Exercise inputs

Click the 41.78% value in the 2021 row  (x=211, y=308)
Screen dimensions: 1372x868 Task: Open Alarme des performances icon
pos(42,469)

---

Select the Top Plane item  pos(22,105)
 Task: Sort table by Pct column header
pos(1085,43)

--

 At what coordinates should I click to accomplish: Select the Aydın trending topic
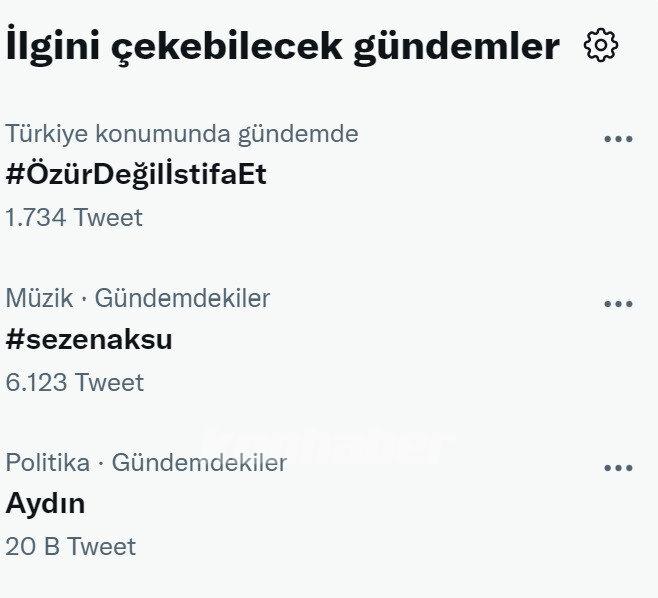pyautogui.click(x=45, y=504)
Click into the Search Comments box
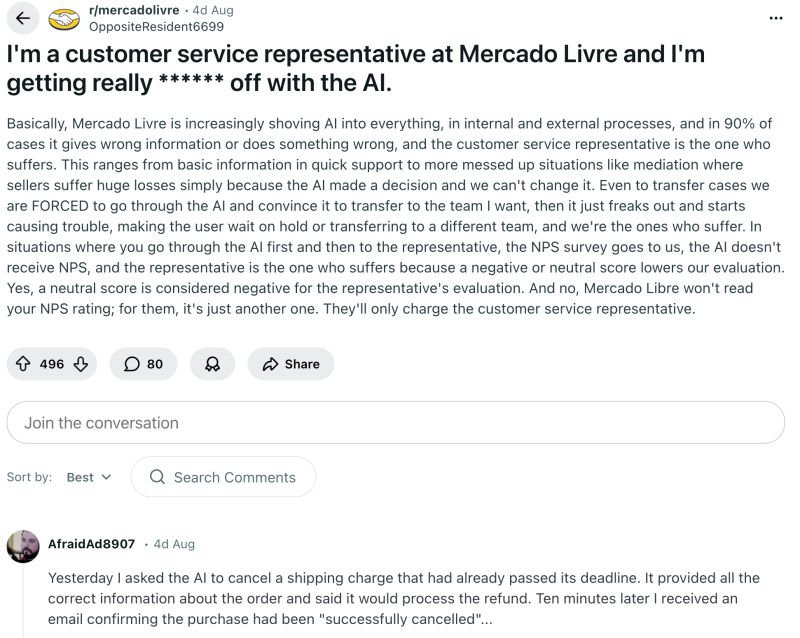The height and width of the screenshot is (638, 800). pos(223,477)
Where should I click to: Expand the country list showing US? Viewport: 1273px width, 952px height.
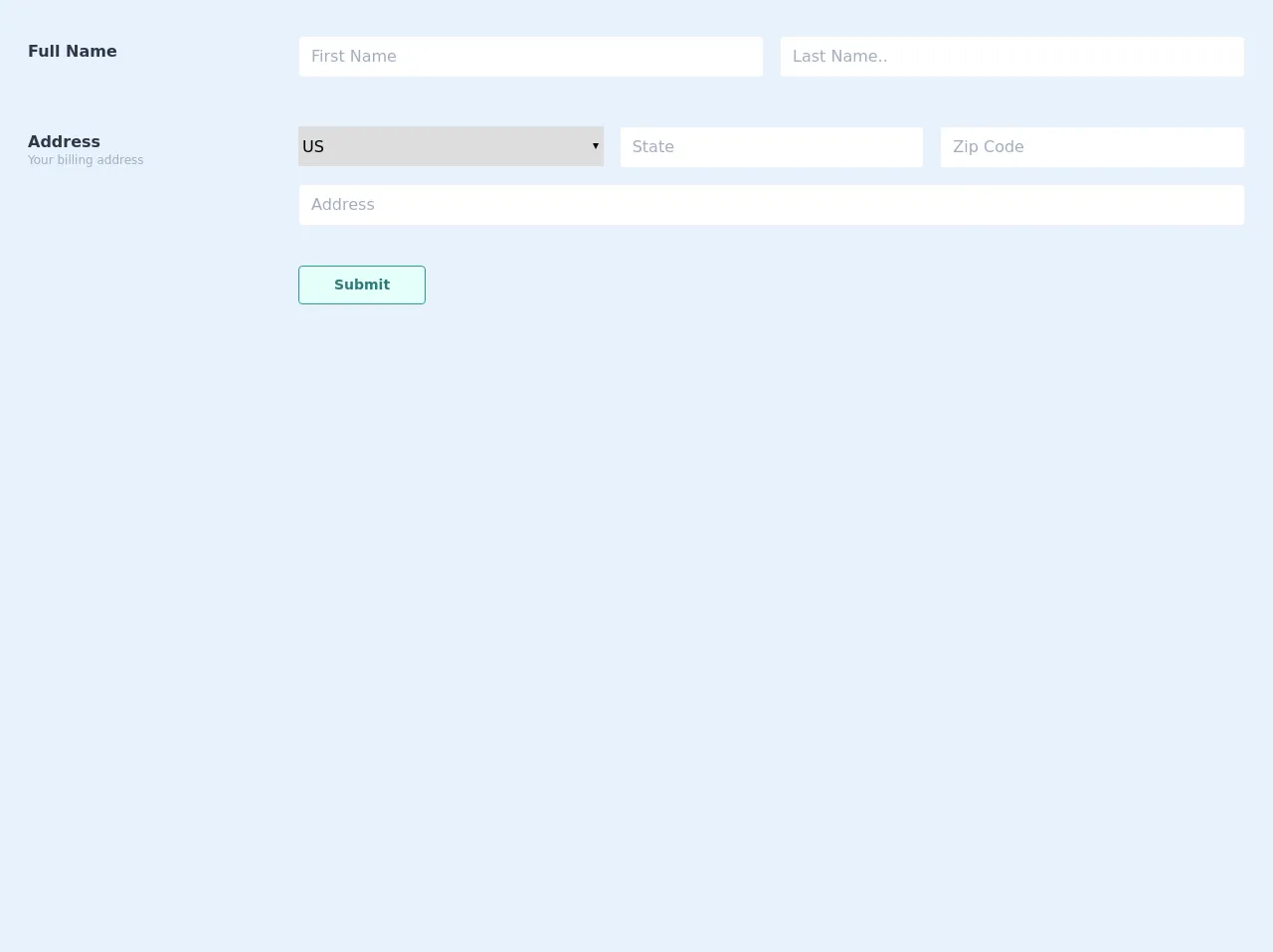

Exercise details
Rewrite the listing from the line with "Click the 41.78%" up to and including the line with "pos(42,469)", changing "icon" to "button" and leaving everything else the same.

Complete answer
Click the 41.78% value in the 2021 row  (x=211, y=308)
Screen dimensions: 1372x868 Task: Open Alarme des performances button
pos(42,469)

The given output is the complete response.